Some records:

▬▬▬

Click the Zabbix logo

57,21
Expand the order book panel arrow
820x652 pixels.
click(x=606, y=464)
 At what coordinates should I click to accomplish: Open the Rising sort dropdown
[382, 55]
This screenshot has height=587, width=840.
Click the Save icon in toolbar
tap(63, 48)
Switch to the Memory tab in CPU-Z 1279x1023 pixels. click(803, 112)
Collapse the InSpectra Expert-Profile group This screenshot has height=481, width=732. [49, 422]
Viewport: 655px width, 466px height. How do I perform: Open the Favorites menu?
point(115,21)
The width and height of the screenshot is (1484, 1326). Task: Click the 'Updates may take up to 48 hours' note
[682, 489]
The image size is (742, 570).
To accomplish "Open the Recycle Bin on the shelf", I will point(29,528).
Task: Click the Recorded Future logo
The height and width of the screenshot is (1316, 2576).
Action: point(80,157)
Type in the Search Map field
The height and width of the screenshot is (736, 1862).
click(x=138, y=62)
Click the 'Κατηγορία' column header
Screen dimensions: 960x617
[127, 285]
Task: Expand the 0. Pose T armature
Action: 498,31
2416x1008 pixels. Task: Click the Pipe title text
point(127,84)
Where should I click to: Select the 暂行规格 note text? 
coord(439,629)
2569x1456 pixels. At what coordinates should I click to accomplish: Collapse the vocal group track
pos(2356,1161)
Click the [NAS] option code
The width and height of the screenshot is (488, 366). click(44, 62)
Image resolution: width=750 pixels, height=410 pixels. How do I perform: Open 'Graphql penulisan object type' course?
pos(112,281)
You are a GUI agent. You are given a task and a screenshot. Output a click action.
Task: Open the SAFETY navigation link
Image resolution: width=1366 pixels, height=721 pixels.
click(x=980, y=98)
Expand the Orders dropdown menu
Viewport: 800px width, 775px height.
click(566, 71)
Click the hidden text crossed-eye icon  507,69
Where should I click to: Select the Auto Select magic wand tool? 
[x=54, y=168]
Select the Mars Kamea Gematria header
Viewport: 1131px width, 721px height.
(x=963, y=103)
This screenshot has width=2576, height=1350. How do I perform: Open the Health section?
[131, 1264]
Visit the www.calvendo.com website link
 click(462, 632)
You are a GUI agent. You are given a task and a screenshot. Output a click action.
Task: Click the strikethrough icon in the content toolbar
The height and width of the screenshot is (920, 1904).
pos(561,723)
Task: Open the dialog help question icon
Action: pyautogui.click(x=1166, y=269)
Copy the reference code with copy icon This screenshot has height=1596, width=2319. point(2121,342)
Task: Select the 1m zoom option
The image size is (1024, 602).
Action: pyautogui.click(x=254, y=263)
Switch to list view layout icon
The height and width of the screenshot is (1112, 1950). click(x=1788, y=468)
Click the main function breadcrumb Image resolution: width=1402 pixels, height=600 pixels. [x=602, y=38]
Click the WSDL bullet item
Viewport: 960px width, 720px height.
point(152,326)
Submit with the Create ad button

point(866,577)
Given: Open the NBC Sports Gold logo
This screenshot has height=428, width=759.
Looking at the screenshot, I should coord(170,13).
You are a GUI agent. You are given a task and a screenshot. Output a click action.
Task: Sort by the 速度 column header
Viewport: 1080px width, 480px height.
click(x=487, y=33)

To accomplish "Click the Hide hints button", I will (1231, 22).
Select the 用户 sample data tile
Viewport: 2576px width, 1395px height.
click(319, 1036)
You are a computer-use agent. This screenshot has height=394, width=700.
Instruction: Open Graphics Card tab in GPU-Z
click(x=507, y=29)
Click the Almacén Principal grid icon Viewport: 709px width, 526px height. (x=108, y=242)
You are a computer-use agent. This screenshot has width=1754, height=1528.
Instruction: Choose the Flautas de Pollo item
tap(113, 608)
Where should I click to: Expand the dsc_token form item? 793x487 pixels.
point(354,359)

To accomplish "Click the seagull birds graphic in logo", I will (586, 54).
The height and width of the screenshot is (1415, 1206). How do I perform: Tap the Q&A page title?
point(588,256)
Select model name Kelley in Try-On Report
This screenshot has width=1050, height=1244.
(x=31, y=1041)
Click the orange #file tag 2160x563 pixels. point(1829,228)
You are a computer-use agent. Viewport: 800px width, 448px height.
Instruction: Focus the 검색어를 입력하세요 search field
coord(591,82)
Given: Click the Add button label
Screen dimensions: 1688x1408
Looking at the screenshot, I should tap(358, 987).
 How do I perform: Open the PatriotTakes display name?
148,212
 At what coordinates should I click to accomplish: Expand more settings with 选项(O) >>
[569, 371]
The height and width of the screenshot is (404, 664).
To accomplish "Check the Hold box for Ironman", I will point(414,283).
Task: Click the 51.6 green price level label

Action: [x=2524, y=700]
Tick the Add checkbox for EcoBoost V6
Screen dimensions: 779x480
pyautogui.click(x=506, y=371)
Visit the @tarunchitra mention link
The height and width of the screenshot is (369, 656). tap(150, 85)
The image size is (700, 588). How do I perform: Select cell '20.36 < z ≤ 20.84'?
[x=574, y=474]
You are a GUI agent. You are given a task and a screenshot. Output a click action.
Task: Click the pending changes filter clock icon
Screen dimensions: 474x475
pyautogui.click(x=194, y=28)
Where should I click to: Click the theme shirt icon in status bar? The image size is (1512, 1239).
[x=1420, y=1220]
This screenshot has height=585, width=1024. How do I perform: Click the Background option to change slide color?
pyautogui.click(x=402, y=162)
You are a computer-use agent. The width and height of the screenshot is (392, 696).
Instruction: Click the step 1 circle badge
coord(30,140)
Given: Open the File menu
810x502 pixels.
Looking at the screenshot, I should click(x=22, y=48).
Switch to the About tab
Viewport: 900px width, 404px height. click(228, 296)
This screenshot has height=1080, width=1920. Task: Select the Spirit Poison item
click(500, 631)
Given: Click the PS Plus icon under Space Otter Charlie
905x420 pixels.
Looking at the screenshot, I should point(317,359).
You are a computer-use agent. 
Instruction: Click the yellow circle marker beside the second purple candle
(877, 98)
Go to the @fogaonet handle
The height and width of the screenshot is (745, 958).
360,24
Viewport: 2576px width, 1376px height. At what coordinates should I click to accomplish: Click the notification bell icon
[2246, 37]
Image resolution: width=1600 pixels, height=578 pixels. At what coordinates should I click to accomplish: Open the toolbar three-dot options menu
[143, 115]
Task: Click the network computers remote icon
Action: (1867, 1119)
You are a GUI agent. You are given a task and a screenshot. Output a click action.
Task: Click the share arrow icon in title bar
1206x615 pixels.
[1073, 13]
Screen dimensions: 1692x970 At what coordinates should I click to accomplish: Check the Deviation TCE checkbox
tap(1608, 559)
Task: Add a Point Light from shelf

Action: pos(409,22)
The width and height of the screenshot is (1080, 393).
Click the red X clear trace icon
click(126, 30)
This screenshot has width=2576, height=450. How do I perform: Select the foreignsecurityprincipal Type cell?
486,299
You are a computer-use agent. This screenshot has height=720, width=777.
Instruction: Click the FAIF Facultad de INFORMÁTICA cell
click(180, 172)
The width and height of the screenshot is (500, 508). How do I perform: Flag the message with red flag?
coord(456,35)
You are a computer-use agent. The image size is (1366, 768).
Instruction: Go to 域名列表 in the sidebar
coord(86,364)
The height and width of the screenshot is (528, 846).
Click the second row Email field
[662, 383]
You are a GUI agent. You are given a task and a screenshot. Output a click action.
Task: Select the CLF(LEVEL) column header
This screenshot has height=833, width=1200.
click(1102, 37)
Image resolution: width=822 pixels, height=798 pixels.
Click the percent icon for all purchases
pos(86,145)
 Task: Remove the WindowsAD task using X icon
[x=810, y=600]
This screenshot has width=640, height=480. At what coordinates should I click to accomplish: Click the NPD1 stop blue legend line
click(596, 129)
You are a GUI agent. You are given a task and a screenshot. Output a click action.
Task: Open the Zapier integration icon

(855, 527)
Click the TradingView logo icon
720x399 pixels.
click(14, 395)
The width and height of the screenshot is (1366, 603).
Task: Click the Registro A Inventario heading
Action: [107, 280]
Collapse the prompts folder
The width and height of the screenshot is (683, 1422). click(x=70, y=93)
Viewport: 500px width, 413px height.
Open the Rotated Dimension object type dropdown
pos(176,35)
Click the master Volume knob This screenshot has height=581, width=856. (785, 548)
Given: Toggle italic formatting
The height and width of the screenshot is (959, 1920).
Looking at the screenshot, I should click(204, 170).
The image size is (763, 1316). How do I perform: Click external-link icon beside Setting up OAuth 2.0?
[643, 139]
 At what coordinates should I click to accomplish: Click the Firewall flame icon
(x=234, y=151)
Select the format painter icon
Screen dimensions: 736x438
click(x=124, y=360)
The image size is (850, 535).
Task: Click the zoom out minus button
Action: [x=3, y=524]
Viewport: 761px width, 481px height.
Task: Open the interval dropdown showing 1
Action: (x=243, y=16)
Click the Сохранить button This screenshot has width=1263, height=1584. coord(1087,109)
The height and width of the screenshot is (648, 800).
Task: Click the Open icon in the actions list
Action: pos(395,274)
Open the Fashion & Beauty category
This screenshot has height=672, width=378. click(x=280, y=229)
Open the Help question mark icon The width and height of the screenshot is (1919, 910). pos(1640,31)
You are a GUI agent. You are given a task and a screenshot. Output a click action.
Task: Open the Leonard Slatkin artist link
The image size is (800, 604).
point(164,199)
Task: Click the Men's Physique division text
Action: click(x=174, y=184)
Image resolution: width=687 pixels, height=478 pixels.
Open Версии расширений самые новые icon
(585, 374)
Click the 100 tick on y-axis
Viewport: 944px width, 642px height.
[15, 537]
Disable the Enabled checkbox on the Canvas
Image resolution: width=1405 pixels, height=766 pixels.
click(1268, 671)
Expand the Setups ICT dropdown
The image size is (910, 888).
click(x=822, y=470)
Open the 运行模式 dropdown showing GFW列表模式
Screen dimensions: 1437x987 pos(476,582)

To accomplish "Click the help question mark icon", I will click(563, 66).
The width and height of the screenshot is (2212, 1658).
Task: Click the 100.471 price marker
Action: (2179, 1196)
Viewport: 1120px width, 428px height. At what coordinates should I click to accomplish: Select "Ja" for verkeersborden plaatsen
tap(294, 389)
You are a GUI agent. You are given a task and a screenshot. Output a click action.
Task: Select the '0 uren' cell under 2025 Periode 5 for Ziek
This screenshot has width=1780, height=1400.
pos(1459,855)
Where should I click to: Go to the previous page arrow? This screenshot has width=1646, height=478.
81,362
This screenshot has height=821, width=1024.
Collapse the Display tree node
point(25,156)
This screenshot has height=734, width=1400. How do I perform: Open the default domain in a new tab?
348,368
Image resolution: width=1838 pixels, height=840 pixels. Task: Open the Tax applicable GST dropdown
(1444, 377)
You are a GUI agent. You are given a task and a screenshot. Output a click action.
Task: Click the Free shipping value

▬▬▬

GIVEN TASK:
Please print the lines beginning with the one that contains "Where should I click to: Select the 暂行规格" and continuing through the one that contains "[x=54, y=168]", copying each line exactly as it appears.

SOLUTION FOR THIS PROBLEM:
Where should I click to: Select the 暂行规格 note text? 
coord(439,629)
2569x1456 pixels. At what coordinates should I click to accomplish: Collapse the vocal group track
pos(2356,1161)
Click the [NAS] option code
The width and height of the screenshot is (488, 366). click(44, 62)
Image resolution: width=750 pixels, height=410 pixels. How do I perform: Open 'Graphql penulisan object type' course?
pos(112,281)
You are a GUI agent. You are given a task and a screenshot. Output a click action.
Task: Open the SAFETY navigation link
Image resolution: width=1366 pixels, height=721 pixels.
click(x=980, y=98)
Expand the Orders dropdown menu
Viewport: 800px width, 775px height.
click(566, 71)
Click the hidden text crossed-eye icon  507,69
Where should I click to: Select the Auto Select magic wand tool? 
[x=54, y=168]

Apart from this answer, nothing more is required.